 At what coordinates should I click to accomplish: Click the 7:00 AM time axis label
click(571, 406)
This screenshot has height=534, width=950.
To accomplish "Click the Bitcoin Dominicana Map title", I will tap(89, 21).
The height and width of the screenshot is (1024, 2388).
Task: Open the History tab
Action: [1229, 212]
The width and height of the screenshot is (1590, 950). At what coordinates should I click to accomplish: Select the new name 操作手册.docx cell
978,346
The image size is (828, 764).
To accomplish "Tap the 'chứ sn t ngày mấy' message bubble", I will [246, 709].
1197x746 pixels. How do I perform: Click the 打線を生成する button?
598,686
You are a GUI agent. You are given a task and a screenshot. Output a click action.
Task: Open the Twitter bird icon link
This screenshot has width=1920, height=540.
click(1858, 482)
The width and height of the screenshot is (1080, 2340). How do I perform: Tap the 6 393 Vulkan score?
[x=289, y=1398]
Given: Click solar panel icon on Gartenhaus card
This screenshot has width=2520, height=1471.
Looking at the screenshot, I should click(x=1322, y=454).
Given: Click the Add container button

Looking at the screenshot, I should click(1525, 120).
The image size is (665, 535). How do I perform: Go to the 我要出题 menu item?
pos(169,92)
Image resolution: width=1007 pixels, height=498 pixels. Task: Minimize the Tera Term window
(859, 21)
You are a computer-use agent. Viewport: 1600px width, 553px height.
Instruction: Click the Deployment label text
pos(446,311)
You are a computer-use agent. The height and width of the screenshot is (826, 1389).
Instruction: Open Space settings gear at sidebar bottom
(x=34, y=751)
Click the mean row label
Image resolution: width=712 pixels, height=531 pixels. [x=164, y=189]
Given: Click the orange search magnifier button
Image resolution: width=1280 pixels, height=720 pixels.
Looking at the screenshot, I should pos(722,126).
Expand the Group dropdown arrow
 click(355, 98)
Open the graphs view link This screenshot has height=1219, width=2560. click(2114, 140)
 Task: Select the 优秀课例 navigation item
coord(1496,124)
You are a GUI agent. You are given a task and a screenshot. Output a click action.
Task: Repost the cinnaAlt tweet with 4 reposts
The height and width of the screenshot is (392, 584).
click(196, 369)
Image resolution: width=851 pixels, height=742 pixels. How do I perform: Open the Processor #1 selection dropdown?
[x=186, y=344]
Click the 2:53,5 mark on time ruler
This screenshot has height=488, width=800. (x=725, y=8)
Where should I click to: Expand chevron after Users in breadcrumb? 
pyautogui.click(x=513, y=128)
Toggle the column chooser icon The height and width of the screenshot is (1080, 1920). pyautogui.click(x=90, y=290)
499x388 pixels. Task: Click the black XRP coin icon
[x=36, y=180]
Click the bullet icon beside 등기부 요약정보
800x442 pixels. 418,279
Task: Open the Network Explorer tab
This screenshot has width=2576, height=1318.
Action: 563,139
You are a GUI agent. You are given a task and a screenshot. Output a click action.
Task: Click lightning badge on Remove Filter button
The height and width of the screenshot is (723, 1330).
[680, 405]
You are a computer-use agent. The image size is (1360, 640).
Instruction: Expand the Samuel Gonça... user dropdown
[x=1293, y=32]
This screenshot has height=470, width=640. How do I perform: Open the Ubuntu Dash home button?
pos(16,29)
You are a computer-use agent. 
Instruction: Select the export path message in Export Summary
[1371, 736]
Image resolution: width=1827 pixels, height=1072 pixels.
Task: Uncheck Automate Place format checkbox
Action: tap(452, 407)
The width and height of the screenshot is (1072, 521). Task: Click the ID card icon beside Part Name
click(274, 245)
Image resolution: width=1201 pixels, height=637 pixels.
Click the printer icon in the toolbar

________________________

YOUR OBJECTIVE – Reproduce the items above word for word, starting at the line that contains "Expand the Group dropdown arrow" and ending at the line that contains "Action: 563,139".

WRITTEN SOLUTION –
Expand the Group dropdown arrow
 click(355, 98)
Open the graphs view link This screenshot has height=1219, width=2560. click(2114, 140)
 Task: Select the 优秀课例 navigation item
coord(1496,124)
You are a GUI agent. You are given a task and a screenshot. Output a click action.
Task: Repost the cinnaAlt tweet with 4 reposts
The height and width of the screenshot is (392, 584).
click(196, 369)
Image resolution: width=851 pixels, height=742 pixels. How do I perform: Open the Processor #1 selection dropdown?
[x=186, y=344]
Click the 2:53,5 mark on time ruler
This screenshot has height=488, width=800. (x=725, y=8)
Where should I click to: Expand chevron after Users in breadcrumb? 
pyautogui.click(x=513, y=128)
Toggle the column chooser icon The height and width of the screenshot is (1080, 1920). pyautogui.click(x=90, y=290)
499x388 pixels. Task: Click the black XRP coin icon
[x=36, y=180]
Click the bullet icon beside 등기부 요약정보
800x442 pixels. 418,279
Task: Open the Network Explorer tab
This screenshot has width=2576, height=1318.
Action: 563,139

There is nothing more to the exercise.